I consider myself a feminist. But the word “feminist” has become so debased its meaning has been lost, not to mention deliberately distorted from what it was taken to mean in decades gone by. What it meant to me in the Seventies and Eighties, and what it remains today, is equal pay for equal work, equal access to tertiary education and the ability to get a bank loan. It may seem incredible that females once needed the signature of a father or husband but that was indeed the case. Go back a little further and women were generally expected to resign their jobs when they married. Those to whom this sanction was not applied nevertheless received their marching orders upon becoming pregnant. It was unfair, unjust and, sadly, the way things were, which is why it had to change.
I know about the issue of equality between the sexes, which I studied it at university as an elective unit before working for a time in the Office of the Status of Women (OSW) in Canberra. I know all the so-called arguments why women were denied equality and how this imbalance was to be redressed. And I know that some of the prescriptions for redressing inequality were objectionable then and are even more so today. For example, the OSW worked hard to give girls gender-partisan encouragement and advantage in the classrom. A worthy goal, you say, but it came at the cost of boys doing less well. Some 20 years later the results of policies and attitudes overtly favouring female academic performance can be seen in the feminisation of medicine and law. It can also be seen, I would argue, in the declining numbers of young men at universities.
What I hear in modern feminists’ rhetoric is that no longer do these professional women want equality. Rather, they want to be more than equal, having adopted the strange idea that there should be some kind of payback or penalty for past male wrongs — the sins of the fathers being visited upon their sons, so to speak. Your ever-ready-with-a-quote-and-grievance modern feminist want to be compensated for men having had a better a deal than women in the past. The stupidity of this idea manifests itself in the utterances of women who claim to speak for all women when they are the chief recipients and beneficiaries of the attention they demand and attract. On an individual level, the likes of Germaine Greer and Anne Summers did enormously well out of feminism. It made their careers and, in the case of Greer, a lot of money from sales of The Female Eunuch.

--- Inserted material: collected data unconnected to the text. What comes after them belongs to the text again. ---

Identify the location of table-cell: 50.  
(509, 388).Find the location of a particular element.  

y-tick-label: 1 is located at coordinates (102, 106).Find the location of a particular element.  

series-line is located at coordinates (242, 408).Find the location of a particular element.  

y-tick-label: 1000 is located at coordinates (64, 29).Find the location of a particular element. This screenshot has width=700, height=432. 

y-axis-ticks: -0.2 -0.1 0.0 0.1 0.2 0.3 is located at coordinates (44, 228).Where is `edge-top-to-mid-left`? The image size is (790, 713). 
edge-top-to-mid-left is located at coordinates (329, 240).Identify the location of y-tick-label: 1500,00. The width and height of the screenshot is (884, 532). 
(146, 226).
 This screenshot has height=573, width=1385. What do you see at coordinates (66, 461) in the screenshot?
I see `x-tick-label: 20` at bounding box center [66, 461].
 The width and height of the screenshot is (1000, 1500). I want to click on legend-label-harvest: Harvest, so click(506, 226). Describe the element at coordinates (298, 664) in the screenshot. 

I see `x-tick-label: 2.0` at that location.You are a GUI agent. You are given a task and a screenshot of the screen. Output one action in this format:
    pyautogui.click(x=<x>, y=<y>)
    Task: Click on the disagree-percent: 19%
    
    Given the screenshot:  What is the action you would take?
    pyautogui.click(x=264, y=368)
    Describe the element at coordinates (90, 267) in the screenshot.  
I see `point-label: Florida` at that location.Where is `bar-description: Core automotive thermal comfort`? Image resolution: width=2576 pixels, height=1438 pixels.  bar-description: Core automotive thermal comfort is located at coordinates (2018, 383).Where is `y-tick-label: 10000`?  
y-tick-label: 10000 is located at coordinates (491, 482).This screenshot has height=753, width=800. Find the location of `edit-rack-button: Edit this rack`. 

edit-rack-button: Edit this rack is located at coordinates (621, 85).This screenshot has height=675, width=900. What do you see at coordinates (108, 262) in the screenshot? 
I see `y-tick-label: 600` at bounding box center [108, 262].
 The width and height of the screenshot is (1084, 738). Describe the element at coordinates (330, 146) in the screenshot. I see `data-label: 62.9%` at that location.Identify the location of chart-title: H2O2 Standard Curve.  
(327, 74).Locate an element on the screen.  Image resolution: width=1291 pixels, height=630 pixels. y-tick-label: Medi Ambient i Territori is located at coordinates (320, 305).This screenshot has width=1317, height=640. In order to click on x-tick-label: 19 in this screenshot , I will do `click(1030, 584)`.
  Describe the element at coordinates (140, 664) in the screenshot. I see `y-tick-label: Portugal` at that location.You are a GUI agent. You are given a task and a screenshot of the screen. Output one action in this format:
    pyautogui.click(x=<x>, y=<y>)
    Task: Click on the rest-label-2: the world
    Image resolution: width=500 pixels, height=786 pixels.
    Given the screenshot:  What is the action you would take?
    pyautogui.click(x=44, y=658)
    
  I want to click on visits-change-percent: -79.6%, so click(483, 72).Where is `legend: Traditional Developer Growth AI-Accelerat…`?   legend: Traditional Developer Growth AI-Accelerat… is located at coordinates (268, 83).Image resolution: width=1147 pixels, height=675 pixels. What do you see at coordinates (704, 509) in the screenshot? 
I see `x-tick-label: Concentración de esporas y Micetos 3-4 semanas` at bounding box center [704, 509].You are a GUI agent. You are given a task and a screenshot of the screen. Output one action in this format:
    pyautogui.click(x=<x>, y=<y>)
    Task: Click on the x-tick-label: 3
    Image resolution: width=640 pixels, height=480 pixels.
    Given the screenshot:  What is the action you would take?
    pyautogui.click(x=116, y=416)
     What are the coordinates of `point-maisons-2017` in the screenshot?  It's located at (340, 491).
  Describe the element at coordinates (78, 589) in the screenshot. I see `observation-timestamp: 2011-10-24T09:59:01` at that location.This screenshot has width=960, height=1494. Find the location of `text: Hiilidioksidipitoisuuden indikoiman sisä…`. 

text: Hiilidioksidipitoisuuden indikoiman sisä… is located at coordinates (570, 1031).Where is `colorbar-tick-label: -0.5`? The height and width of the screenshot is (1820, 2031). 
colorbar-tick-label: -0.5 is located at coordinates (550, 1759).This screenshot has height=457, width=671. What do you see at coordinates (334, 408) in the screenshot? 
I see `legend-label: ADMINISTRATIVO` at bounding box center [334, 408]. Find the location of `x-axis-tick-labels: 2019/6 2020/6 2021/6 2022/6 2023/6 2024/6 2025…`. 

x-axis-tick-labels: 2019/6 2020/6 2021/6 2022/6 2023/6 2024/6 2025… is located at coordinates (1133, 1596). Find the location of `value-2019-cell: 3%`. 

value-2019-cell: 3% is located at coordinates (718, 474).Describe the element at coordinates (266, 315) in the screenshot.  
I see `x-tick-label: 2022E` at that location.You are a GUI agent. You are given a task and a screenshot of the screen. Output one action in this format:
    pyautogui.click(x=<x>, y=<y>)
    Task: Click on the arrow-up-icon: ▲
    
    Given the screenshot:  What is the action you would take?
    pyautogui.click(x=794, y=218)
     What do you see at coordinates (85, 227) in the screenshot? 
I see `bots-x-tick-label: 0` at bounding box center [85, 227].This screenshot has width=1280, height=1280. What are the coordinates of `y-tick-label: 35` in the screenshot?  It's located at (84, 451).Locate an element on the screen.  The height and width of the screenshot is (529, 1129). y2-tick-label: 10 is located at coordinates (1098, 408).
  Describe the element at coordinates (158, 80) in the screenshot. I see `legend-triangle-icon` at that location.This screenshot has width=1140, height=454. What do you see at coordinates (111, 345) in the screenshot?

This idea of being “more equal” extends to quotas in the workforce which see second-rate candidates — indeed, in some cases incompetent candidates — employed and promoted ahead of competent men solely by virtue of their gender. Clearly, the merit principle is dead and Australia is much the poorer for that.
This push for affirmative action against men is abhorrent, denying as it does the very idea and principle of gender equality for which women of my generation fought. More than that, it is a philosophy that tilts the playing field in favour of ‘’professional women’’ motivated by self-interest and agendas of personal advancement.
The most pressing issue for true feminists should be the inenviable position of Muslim women, whose value is reckoned to be half the value of men. Why is female genital mutilation so often glossed over? We have clinics for the treatment of mutilated women and girls, yet we see very few prosecutions. Why must women cover their bodies outside the home while men don’t? Sharia law, which derives its authority from the Koran, completely controls woman’s lives. A man can divorce his wife by saying he divorces her three times; a woman does not have this same right. Under sharia a divorced man gets custody of the children, the woman is a non-starter. In Islamic countries a woman must answer to a male guardian who has complete control of what she does. If a woman defies a male guardian he can avenge her disobedience by imprisoning, even killing her. In short, women have no rights and no amount of blathering by token, tame Muslim women about “Islam is the most feminist religions” changes that one bit.
This type of behaviour should not be acceptable in Australia, and there is no way of dressing it up to make it acceptable, especially when women of my generation fought so hard for the freedoms we currently enjoy. That sharia’s misogyny can be tolerated in Australia, even if only by a refusal to acknowledge its pernicious influence on so many thousands of female lives, is a disgrace. What of the gains women made under the first waves of feminism? Weren’t they supposed to apply to all women? Yet today’s alleged feminists say not a word about the injustice that sees a segment of the population trapped in and by the mores of the 7th century. The hypocrisy is blinding, the silence deafening. The same women who take to the opinion pages with vague, aggrieved and subjective complaints about “masculinist air conditioning” or “mansplaining” or “manspreading” do not raise their voices on behalf of Muslim sisters oppressed from birth. The late Bill Leak captured that attitude perfectly (above).
If we go along with the shrill voices of false feminists and keep beating up men and boys, keep ignoring the blatant injustice of consigning women to lives in black sacks, we risk poisoning the well of gender relations for generations to come. Men are now suffering some of the same inequality women of my generation fought against. The early gains should have been a win-win situation. Clearly they were not, there were winners and losers.
Pardon me for being down in the mouth about all this, but it is impossible not to be. I ask myself where the real feminists have gone, but already know the answer. What we see masquerading as feminists are no better than opportunists.